Question

If $E_1$,$E_2$ and $E_3$ are the respective kinetic energies of an electron, an alpha particle and a proton each having the same de Brogli wavelength then

• A. $E_1$ > $E_3$ > $E_2$
• B. $E_2$ > $E_3$ > $E_1$
• C. $E_1$ > $E_2$ > $E_3$
• D. $E_1$ = $E_2$ = $E_3$

Answer 1

The correct option is A $E_1$ > $E_3$ > $E_2$

Kinetic energy is $\frac{p^2}{2m}$ ..................................... $1$

where $p$ is momentum and $m$ is mass of the particle.

We also know that the De Broglie wavelength is $\lambda =h/p$ ............. $2$

where $h$ is Planck's constant and $p$ is momentum.

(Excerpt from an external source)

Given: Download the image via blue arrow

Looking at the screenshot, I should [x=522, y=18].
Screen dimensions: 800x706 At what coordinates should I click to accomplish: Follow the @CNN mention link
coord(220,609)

As it is given that $\lambda$ is same for all the three particles so the all the particles should have same value of momentum $p$. ( See equation 2)

Now from the relation 1 we get for same value of $p$ we have kinetic energy inversely proportional to $mass$ $m$.

i.e. $K.E$ for electron (lowest mass) will be highest and $K.E.$ for alpha particle (highest mass) as lowest.

So $E_1>E_3>E_2$ .